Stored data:
-- Opening Marker --
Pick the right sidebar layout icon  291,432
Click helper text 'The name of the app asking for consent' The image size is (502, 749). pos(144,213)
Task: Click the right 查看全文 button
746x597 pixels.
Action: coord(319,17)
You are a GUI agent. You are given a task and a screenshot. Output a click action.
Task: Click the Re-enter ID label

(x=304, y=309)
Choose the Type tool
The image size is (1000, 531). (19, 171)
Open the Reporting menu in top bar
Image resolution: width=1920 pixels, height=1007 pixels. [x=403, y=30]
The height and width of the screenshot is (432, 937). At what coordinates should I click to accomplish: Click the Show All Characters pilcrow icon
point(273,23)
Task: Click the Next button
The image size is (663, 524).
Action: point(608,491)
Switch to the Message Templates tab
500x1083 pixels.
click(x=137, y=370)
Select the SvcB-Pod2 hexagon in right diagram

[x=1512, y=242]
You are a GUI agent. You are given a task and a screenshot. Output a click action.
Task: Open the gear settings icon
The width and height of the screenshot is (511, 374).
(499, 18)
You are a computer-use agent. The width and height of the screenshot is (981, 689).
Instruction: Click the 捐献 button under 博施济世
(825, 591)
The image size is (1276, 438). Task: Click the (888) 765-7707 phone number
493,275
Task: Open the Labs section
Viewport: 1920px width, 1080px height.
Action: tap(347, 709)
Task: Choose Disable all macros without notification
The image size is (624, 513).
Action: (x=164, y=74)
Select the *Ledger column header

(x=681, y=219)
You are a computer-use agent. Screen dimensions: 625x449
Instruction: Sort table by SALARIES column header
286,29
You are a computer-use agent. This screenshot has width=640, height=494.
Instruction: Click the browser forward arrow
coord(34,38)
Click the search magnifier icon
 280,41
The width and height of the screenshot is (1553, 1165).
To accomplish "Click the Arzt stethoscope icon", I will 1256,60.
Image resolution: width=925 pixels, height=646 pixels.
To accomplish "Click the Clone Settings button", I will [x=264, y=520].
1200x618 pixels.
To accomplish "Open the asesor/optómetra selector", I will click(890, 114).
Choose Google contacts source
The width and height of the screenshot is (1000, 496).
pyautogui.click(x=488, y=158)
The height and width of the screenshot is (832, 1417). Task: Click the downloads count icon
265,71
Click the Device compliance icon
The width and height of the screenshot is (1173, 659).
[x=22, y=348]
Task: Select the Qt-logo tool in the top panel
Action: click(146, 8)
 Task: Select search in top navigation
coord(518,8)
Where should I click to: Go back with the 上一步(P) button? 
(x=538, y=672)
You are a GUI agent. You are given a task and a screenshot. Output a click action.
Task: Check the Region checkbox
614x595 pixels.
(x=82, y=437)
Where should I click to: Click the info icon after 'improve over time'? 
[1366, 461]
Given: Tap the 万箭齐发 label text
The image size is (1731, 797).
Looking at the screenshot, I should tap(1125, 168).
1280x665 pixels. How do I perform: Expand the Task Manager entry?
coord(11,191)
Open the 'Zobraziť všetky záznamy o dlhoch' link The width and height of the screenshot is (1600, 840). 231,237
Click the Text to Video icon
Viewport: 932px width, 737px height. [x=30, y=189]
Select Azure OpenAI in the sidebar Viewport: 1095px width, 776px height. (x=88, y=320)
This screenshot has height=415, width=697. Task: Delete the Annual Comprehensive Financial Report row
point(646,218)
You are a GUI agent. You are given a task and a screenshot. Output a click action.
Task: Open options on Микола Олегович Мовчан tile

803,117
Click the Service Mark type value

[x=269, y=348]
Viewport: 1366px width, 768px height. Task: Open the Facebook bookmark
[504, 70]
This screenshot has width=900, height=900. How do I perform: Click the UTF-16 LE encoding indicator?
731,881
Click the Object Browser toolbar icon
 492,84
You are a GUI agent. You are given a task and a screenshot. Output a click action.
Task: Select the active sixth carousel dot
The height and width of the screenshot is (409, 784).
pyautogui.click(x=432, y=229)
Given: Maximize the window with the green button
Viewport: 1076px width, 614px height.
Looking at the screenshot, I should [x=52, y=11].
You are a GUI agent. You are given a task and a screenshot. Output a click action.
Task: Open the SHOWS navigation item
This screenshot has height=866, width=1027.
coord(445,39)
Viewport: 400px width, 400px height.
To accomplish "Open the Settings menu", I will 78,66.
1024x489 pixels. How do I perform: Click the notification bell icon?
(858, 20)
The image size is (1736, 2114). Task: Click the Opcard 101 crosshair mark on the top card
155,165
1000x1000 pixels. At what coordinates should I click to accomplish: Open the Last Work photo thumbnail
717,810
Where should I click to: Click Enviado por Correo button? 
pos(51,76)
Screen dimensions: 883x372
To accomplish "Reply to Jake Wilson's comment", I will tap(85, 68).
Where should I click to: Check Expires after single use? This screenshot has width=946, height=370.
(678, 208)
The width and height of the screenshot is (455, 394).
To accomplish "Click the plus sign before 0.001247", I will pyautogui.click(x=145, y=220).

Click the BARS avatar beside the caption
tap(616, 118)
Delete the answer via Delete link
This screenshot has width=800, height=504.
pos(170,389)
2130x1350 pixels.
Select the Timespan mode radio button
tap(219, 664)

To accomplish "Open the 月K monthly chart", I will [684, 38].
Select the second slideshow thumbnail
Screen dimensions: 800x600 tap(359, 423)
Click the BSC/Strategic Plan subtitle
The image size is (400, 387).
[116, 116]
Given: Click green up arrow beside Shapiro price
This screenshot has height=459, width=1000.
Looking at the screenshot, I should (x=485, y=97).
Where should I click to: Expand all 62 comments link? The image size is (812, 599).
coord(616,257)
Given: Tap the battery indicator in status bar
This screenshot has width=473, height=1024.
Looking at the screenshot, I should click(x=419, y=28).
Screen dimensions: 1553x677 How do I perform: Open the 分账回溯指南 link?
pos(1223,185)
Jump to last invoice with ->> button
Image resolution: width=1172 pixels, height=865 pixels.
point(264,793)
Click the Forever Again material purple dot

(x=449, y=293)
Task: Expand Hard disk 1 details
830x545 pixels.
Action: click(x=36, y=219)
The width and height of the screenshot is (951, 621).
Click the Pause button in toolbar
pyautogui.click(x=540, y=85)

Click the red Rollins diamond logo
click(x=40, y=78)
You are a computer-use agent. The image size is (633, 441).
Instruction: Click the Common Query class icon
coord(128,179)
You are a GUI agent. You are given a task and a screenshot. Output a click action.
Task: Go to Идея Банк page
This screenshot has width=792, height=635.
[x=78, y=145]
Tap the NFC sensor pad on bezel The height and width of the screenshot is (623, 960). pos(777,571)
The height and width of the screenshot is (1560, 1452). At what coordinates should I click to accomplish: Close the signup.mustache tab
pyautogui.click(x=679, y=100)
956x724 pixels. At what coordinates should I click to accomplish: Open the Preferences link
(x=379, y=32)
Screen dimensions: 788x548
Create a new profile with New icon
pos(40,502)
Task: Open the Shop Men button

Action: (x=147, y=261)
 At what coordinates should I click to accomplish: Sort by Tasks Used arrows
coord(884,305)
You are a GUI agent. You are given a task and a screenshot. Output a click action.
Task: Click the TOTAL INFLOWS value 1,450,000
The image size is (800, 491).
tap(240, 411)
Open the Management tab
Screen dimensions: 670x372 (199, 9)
-- Closing Marker --
• EXERCISE OBJECTIVE: Take every line from the data above that holds "will" and copy it out.

• RESPONSE AREA:
To accomplish "Click the Arzt stethoscope icon", I will 1256,60.
To accomplish "Click the Clone Settings button", I will [x=264, y=520].
To accomplish "Open the asesor/optómetra selector", I will click(890, 114).
To accomplish "Open the Settings menu", I will 78,66.
To accomplish "Reply to Jake Wilson's comment", I will tap(85, 68).
To accomplish "Click the plus sign before 0.001247", I will pyautogui.click(x=145, y=220).
To accomplish "Open the 月K monthly chart", I will [684, 38].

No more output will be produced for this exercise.